(EXERCISE INSTRUCTIONS) Read the records below and report each line in which "image" occurs.

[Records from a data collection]
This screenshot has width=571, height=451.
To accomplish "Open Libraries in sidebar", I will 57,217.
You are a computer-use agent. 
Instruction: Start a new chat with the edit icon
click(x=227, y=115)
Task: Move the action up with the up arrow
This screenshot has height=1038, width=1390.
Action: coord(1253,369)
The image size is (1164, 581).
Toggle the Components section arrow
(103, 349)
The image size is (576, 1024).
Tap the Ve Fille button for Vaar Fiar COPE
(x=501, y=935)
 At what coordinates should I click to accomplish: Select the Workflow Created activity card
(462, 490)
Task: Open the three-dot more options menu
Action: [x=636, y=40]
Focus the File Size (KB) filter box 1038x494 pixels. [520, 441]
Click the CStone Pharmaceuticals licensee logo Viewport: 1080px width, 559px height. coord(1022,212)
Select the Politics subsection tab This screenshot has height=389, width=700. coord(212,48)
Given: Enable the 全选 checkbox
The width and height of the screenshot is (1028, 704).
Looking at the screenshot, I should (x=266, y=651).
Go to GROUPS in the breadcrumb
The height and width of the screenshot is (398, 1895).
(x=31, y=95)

(RESPONSE)
The image size is (1164, 581).
The image size is (576, 1024).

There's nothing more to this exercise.